I’m constantly asked by clients, friends and family about different ways to prepare a healthy, yet satisfying salad.
spinach with roasted veggies, sweet potato and low salt tuna
The problem is that most people associate a salad as “boring diet food” that lacks flavor, substance and excitment.
But it doesn’t have to be that way!
By combining crunchy greens, sweet vegetables, filling proteins and energizing fats & complex carbs, you can create the ultimate cheap and healthy meal that leaves both your belly and wallet, full!
So, here is my step by step prep on how I build the perfect mountain of nutrients and flavor ![]()
Step 1. Pick my base
- Dark leafy greens (spinach, arugula,spring mix,kale)
- Romaine
- Boston Bib
Step 2. LOAD it up with vegetables. All types. Cooked in many forms.
- Roasted
- Grilled
- Steamed
- Raw
- Sautéed
Step 3. Add Protein.
- Chicken
- Turkey
- Tuna
- Salmon
- Shrimp
- Steak
- Veggie Burger
- Eggs
- Cottage Cheese
- Black Beans
Step 4. Fats
- Coconut Oil
- Extra Virgin Olive Oil
- Avocado
- Nuts (almonds, walnuts, pecans)
- Hummus
- Flaxseeds
Step 5. Complex carb
- Sweet Potato
- Quinoa
- Brown Rice
- Cooked Oats
- Slice of Whole Wheat bread
Step 5. Dressing
- Salsa
- Oil and Vinegar
- Fresh Lemon juice and herbs
- Cottage Cheese
- Hummus
- A tomato sauce if I’m using spinach, chicken and rice.
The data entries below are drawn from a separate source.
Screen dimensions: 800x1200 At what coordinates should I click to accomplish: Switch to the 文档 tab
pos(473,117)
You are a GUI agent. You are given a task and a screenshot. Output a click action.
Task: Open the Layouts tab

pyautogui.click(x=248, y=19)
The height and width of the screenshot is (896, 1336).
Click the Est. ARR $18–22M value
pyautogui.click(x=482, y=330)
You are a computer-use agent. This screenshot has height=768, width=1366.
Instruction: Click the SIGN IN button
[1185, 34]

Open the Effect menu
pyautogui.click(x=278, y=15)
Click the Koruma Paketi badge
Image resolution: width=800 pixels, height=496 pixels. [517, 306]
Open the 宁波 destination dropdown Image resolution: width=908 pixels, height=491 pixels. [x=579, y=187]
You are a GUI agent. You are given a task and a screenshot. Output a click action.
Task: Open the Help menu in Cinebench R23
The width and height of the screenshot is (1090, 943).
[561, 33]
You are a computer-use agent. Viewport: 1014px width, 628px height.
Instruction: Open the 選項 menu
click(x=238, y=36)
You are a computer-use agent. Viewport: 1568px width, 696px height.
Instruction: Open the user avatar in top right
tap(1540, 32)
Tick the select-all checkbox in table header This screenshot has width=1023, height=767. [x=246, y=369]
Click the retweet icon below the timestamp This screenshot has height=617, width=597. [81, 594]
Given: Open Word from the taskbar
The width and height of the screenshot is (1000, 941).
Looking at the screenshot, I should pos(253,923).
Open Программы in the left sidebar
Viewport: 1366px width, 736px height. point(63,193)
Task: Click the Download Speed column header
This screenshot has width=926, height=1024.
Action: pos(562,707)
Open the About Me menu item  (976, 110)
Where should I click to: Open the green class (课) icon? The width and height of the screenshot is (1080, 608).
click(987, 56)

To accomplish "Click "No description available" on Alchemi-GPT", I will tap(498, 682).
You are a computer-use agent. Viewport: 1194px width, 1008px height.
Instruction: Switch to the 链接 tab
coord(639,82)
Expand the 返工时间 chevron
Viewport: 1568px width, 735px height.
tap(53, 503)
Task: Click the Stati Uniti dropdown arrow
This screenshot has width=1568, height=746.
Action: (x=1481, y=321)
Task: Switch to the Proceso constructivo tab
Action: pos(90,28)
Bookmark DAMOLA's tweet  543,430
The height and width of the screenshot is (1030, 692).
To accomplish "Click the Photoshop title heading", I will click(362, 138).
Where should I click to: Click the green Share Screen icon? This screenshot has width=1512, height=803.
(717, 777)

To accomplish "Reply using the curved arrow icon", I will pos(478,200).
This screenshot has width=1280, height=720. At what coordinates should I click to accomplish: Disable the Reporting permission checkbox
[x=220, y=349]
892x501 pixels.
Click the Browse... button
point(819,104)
- Mustard mixed with Balsamic Vinaigrette
The BEST salad dressing
- 2T Balsamic Vinaigrette
- 2tsp hot and sweet mustard from Trader Joe’s
- Ground black pepper
And there you have it!
Healthy. Simple. Satisfying
Be creative.
Combine an abundance of flavors and textures to make a truly delicious meal.
Spinach salad with savory blueberry egg white oats.
Steamed veggies with shredded chicken and chopped sweet potato
Quinoa chicken with sautéed veggies and shredded cabbage
Garden salad with grilled shrimp
The possibilities are endless!
The salad bowl is your canvas. Create your own amazing dish.